Ook Circus, dat gaat over het misbruik van politieke onschendbaarheid en persvrijheid, kent fraaie melodieën en sfeervol toetsenspel dat wordt afgewisseld met stevige gitaarpartijen. Ondanks dat Troset geen onaardig stemgeluid heeft, is zijn zang niet volledig vrij van accent en klinkt hij in sommige stukken wat onvast.
Van de negen nummers op dit album klokken er vijf ruim boven de tien minuten. Het componeren van lange stukken gaat het duo uitstekend af, nergens slaat in deze nummers de verveling toe. Bewijs daarvan is het magnum opus van dit album, The Slave Ship. Vooral Part 1: Zong: Searching For Prey doet sterk denken aan “Harbour Of Tears” van Camel, terwijl in Part 2: Harbour Lights Jethro Tull en Triumvirat samenkomen.

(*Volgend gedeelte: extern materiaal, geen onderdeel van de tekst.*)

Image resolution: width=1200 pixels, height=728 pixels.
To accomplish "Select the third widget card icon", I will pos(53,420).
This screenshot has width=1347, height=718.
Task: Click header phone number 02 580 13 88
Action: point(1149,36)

Dat het vooral instrumentaal weliswaar vrij eenvoudig maar toch geramd zit, bewijzen niet alleen de vaak lang uitgesponnen solo’s, maar ook twee volledig instrumentale nummers. Zo is het titelnummer Time To Rest met zijn geweldige melodieën, gitaar- en toetsensolo’s een eerbetoon aan Camel. De liefhebbers van het ouderwetse geluid van Hammond orgel kunnen likkebaarden met het Triumvirat-achtige Apus Apus. Het nummer is genoemd naar de gierzwaluw die enkele maanden zonder onderbreking in de lucht kan blijven. Ik kan je verzekeren dat ik gedurende deze (slechts) vijf minuten volledig in de wolken was.
Dit debuutalbum van Morild schaar ik onder de noemer ‘verrassingen van het jaar’. Hoewel het zangtechnisch soms aan de magere kant is en voor verbetering vatbaar is, maakt de weldadige symfonische muziek meer dan alles goed.